On Thursday 8th august the Australian ran this article by Nicolas Rothwell about the toxic debacle that is the reality of the governments Artists Resale Royalty scheme. The article concluded with an examination of the circular nature of the government funded lobbyists for ARR:
Another enthusiastic assessment comes from the National Association for the Visual Arts, a “peak body”. 1 Walker’s investigations reveal NAVA’s annual income is about $1.1m, $812,000 of which is cash from governments; it reports $165,757 as fees from members, but of this total $104,313 is currently reported as deferred, as has been the case for years. It is in truth a tiny cabal that claims to represent a multitude.
The vista here is plain enough.

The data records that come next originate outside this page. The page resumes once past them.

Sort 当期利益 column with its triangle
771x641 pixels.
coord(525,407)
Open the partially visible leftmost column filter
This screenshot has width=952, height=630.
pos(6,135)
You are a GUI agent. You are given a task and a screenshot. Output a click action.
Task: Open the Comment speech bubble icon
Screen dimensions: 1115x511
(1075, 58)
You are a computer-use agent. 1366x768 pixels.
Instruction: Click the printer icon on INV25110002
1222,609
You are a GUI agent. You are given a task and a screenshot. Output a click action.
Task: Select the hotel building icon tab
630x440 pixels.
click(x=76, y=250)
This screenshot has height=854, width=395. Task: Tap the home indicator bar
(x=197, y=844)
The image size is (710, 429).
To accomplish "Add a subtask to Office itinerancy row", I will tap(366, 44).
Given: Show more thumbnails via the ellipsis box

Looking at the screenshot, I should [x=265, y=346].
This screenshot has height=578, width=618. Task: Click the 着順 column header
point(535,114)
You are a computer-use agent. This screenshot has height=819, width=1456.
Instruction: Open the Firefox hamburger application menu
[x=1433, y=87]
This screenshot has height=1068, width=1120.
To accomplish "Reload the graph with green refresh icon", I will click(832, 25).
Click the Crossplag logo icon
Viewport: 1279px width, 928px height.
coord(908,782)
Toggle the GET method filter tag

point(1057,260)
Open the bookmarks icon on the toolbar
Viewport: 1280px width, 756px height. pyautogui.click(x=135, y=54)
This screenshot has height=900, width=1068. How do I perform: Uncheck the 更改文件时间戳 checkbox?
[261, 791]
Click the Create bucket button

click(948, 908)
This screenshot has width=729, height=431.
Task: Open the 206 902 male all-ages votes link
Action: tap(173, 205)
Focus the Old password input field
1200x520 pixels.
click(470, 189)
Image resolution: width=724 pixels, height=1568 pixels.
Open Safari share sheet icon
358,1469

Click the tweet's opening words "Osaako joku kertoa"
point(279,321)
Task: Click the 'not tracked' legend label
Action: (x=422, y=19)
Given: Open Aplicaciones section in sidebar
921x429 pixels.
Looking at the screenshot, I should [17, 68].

The state arts establishment has set up and funded outposts of like-minded souls to give itself a facade of support. Walker is scathingly precise: “The government arts sector has developed such a widespread degree of circularity as to be like Narcissus and Echo, motionless and invisible; a hall of mirrors signifying nothing.”
NAVA has posted a response of sorts on its website, however nowhere in NAVAs response does it deny that the authoritative National Association for the Visual Arts has a paid up membership equivalent to a small country village.
- John[↩]
fascinating John. Do let us know if/when they shut down the subsidy to this group.
This saga is also interesting from a cross-national perspective. In the Netherlands, as in many other countries, you get the same ‘cabals’ in arts and other subsidised walks of life. Yet in those places, policy making happens more carefully and this kind of open debacle policy is less likely to get through.
Yet, perhaps the sheer ignorance this saga exposes at the heart of policy making is the strength of the Australian system: by stuffing up so completely, and so blatantly just to favour an in-crowd, these cabals get exposed and hopefully taken care off at the earliest political opportunity. By simply basing policy on who shouts loudest, even if it is a cabal, and then ruthlessly cutting off the whole lot if it conspicuously fails you might actually in the long run get better policy than if you do things more carefully! That’s just a hope though, but it would help explain why this country is doing so well…
On the whole re main stream Australia I would agree.
However the cabal are, normally, behind a event horizon called “hands off” …”cultural policy” type stuff.
Whether you can reform what is really a long term institutionalised form of Pseudologia phantastica is a interesting question.
Re Europe ARR is a Europe wide phenomena , and more generally taxes on all sorts of things ,hypothecated to unrepresentative irresponsible cultural groups, are as common as muck in the EU.
The single biggest reason why they did not get away with a compulsory membership ARR, in OZ is the first paragraph of section 55 of our Australian constitution.
As for letting ‘natural selection’ run , come on, the damage this ‘experiment ‘ has done is enormous, it will take years to recover … and that is assuming that the next government can somehow get bi-partisan support for rescinding ARR.